In [35]:
##Some code to run at the beginning of the file, to be able to show images in the notebook
##Don't worry about this cell

#Print the plots in this screen
%matplotlib inline 

#Be able to plot images saved in the hard drive
from IPython.display import Image 

#Make the notebook wider
from IPython.core.display import display, HTML 
display(HTML("<style>.container { width:90% !important; }</style>"))

import seaborn as sns
import pylab as plt
import pandas as pd
import numpy as np
import scipy.stats

import statsmodels.formula.api as smf
from linearmodels import PanelOLS,PooledOLS,RandomEffects

## Plan
- class6a_stats, look at summary tables
- Review multilevel models
- Enter slightly into panel models

## 6.2 Hierarchical models / Mixed  models / Multilevel models
- A normal model (with 1 or more independent variables) is a fixed effects model
    - Random effects are:
    - Factors likely to introduce systematic variation
    - Different experimental units (groups) have different intercepts of slopes.
    
- You can control for in what is called a random effects model.
    - **Random intercept model**: For instance, we want to measure the relationship between unemployment and productivity for different regions in many countries.
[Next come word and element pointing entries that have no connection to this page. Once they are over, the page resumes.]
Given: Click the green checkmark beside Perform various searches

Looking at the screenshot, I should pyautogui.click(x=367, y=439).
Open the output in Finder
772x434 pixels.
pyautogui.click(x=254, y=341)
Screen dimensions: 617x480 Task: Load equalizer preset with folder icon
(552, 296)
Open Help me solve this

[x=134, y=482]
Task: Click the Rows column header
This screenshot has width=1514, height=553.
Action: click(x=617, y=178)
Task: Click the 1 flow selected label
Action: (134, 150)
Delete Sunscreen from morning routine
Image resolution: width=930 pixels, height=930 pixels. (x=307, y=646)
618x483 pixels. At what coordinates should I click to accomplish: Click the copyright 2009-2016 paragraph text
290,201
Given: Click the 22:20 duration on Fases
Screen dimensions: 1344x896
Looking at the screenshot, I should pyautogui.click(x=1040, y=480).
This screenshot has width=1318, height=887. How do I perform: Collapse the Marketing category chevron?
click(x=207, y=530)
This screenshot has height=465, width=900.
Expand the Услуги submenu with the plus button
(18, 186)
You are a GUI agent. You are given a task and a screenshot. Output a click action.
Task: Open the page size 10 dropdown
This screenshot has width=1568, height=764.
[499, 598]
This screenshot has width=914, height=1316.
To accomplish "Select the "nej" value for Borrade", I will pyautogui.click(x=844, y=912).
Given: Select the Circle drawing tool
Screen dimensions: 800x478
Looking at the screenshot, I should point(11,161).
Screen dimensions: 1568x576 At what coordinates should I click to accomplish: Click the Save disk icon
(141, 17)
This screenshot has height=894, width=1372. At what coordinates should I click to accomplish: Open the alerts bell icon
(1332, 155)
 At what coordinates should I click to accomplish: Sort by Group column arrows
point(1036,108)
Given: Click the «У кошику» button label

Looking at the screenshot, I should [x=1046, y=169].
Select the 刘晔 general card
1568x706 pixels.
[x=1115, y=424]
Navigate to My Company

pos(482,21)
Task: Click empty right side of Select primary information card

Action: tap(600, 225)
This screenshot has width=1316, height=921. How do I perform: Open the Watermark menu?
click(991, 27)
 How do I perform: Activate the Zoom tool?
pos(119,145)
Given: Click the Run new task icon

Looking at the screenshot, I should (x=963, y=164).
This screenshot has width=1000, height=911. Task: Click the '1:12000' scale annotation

Each country may have their own "structural" unemployment, we can get rid of this variability by using country as the random effects. --> (1|country)


    - **Random intercept and slopes model**: Another example, we measure the relationship between two variables at different years in different countries. We don't really care about how they change in time, we only care about how one variable affect the other. We can use time as the random effect. --> (year|country)
        
    - You can have multiple random effects. In that case the random effects can be:
        - Nested: E.g. region within country --> (1|country/region)
        - Crossed: E.g. sector & country --> (1|sector) + (1|country)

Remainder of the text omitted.